A three-dimensionally architected biomimetic magnetic sensor with gradient structure and wide detection range for versatile applications

Conventional tactile sensors often encounter challenges in simultaneously achieving a wide detection range and high sensitivity, which significantly limits their applicability in various practical scenarios. Drawing inspiration from the structural characteristics of human skin, we design a magnetic tactile sensor composed of three layers with distinct elastic moduli and a three-dimensional distribution of magnetic particles. Compression-assisted magnetization is employed to optimize the orientation of magnetic moments.
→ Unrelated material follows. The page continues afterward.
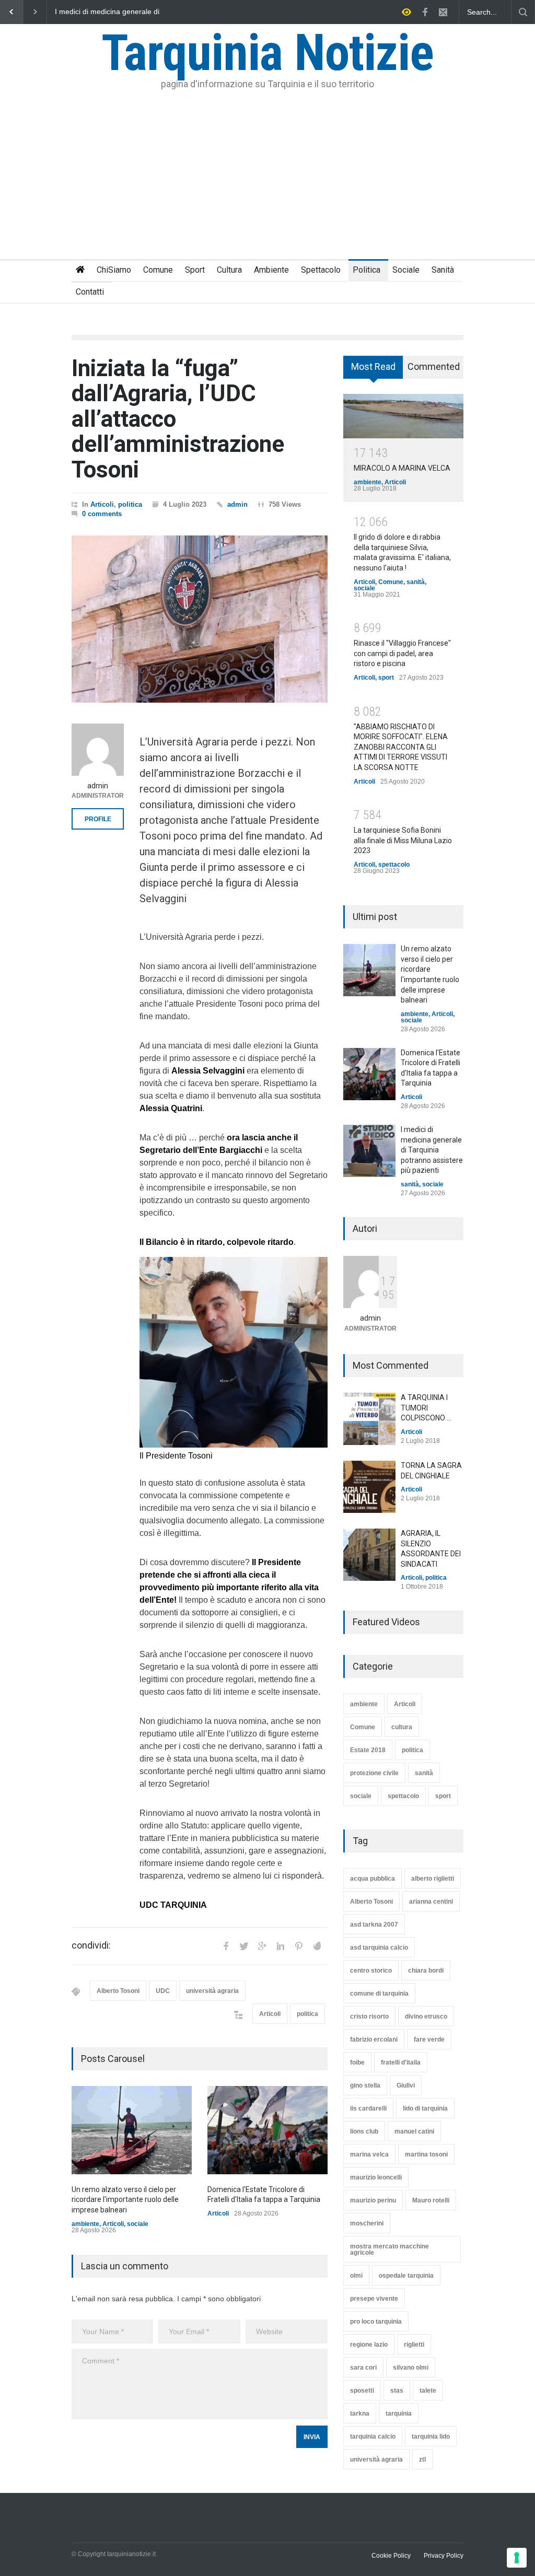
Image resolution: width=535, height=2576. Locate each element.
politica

This structural strategy enables the sensor to detect subtle stimuli, such as the placement and removal of a 50 mg metal foil, while supporting pressures up to 50 kPa and maintaining a sensitivity of 0.148 kPa⁻¹ above 30 kPa, representing a 202 % improvement over the un-optimized configuration. In addition to pressure sensing, the sensor also exhibits high sensitivity to shear forces, with measured sensitivities of 0.13 N⁻¹ in the range of 0–1.13 N and 0.33 N⁻¹ in the range of 1.13–3 N. Experimental results confirm the potential of this magnetic tactile sensor for applications in grasp motion perception, slip detection, and human–machine interface systems.